I contributed. I worked hard to acquire the best education possible. Yet, virtually everything I know was first developed by someone else, and taught to me by someone else.
Today, I’m a talented, experienced small business banker. I still remember the person who hired me in my first position as a Disaster Assistance Loan Officer for FEMA. I remember each person who hired me for each position I held thereafter, including the one I hold now.
The most impactful contributors to my career have been the borrowers who came to me for the financing they needed to rebuild their lives or achieve their goals.

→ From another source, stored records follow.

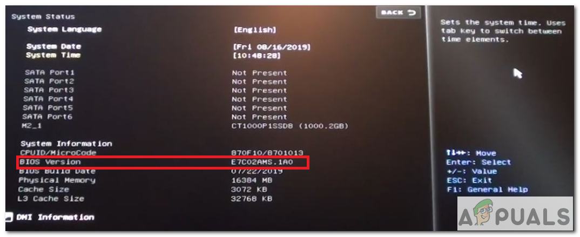The width and height of the screenshot is (580, 237).
Task: Click the M2_1 drive entry
Action: 33,126
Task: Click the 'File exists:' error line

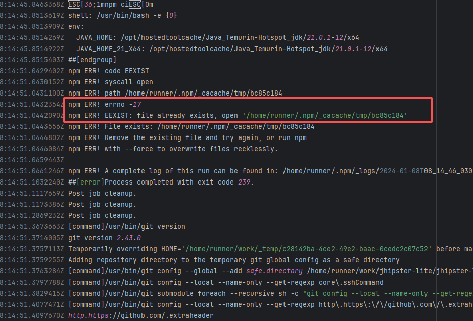Action: point(191,126)
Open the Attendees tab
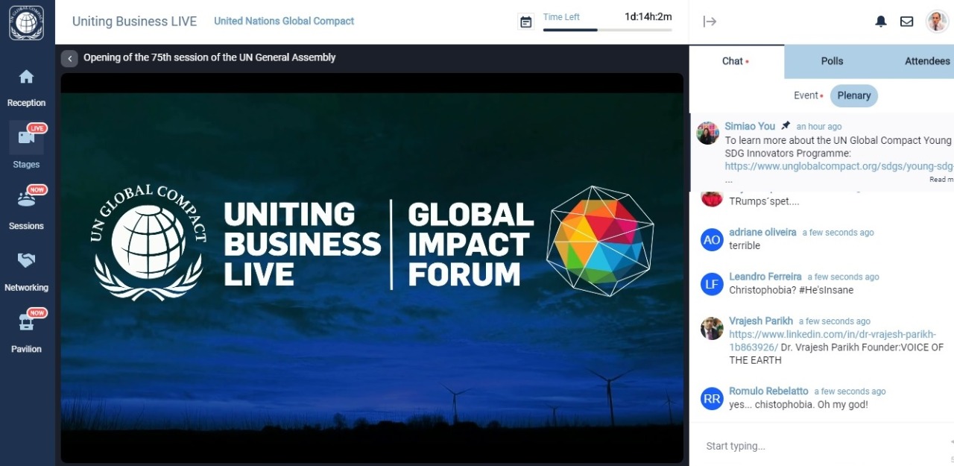This screenshot has height=466, width=954. [x=926, y=61]
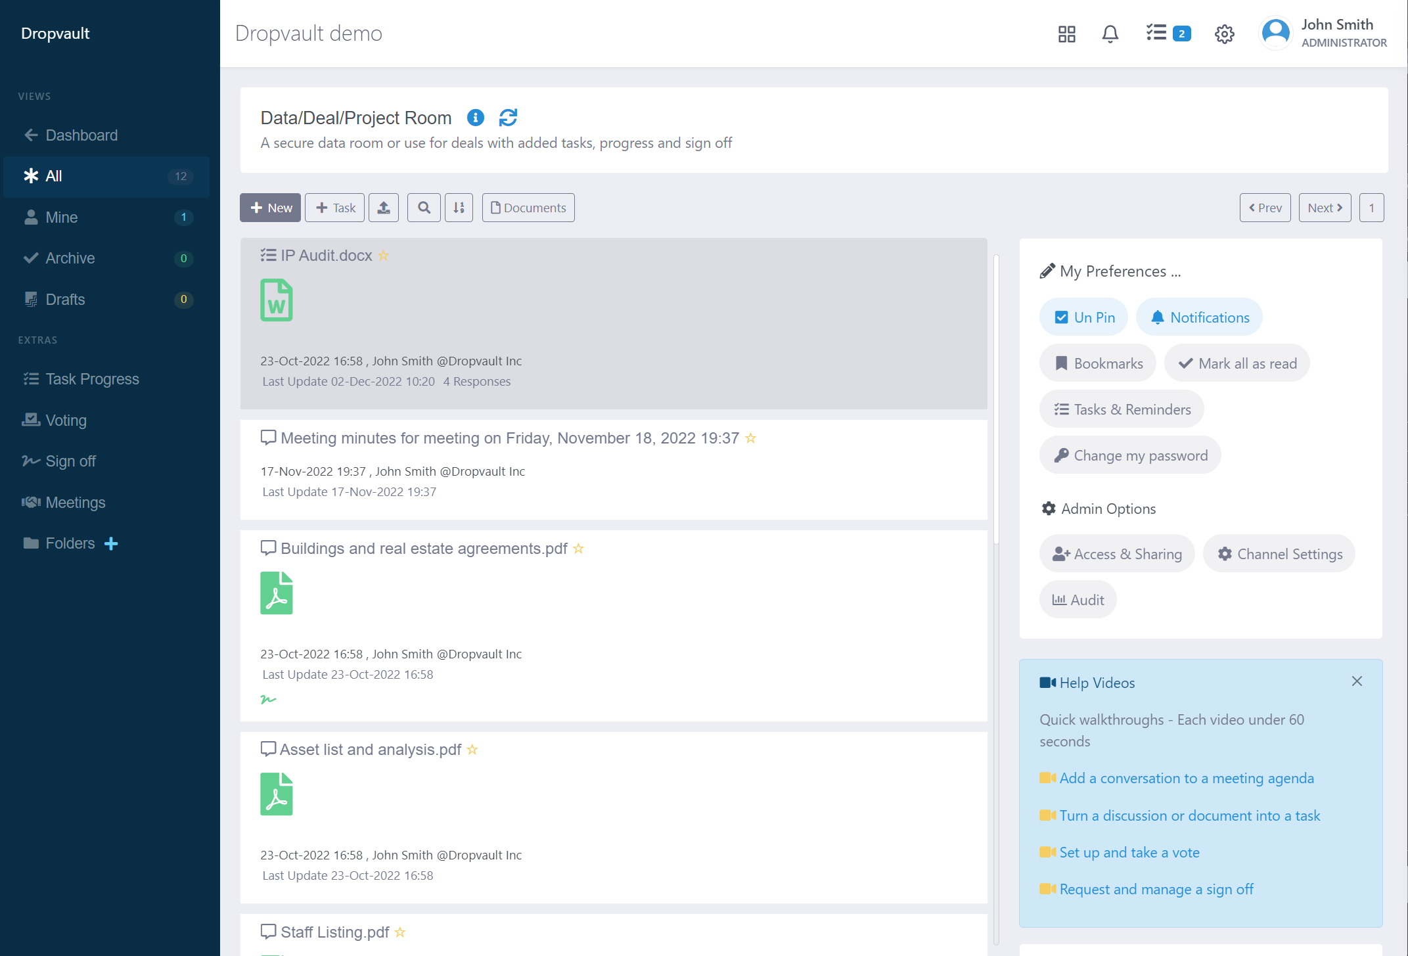
Task: Click the upload icon in the toolbar
Action: tap(384, 208)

I vividly recall the school teacher who lost his home and most of his possessions due to devastating floods that hit southern Georgia in 1994. He and his wife had been married for a few years and were expecting their first child. They had invested all of their savings in their modest home. There was no way on a teacher’s salary they could afford to rebuild their home and pay the existing mortgage. The Disaster Assistance Program offered a 30 year mortgage at the government’s cost (30 years fixed at 4% vs. Market rates of 10%) that financed the total reconstruction of the home, refinanced the existing mortgage, and replaced the destroyed personal property, all for less than the original mortgage payment. I was able to approve an exception to policy to lower their final payment because their original mortgage payment was half of their monthly earnings. When I told the borrower what I was able to approve, he cried. I’m crying now just thinking about it.
In 2015, I had a borrower who came to me for financing to buy 5 Domino’s Pizza franchises in Arkansas. The borrower had no significant collateral to secure the loan but was offering his life’s savings as the down payment. This borrower had started working at one of the Domino’s stores as a pizza delivery man twenty year ago. He worked his way up to shift manager, then store manager, then larger store manager, and finally general manager of all 5 stores. The franchise owner was retiring and wanted to sell his stores to his best employee. I never met this borrower personally, and he never met me. But people like him are why I became a banker. His was the proudest loan of my career.
No, I didn’t build this.
All the people who paved the way for me; All the people who taught me; All the people who believed in me; All the people who hired me; And all the borrowers who gave me the opportunity to provide financing…together we built this.
How about you?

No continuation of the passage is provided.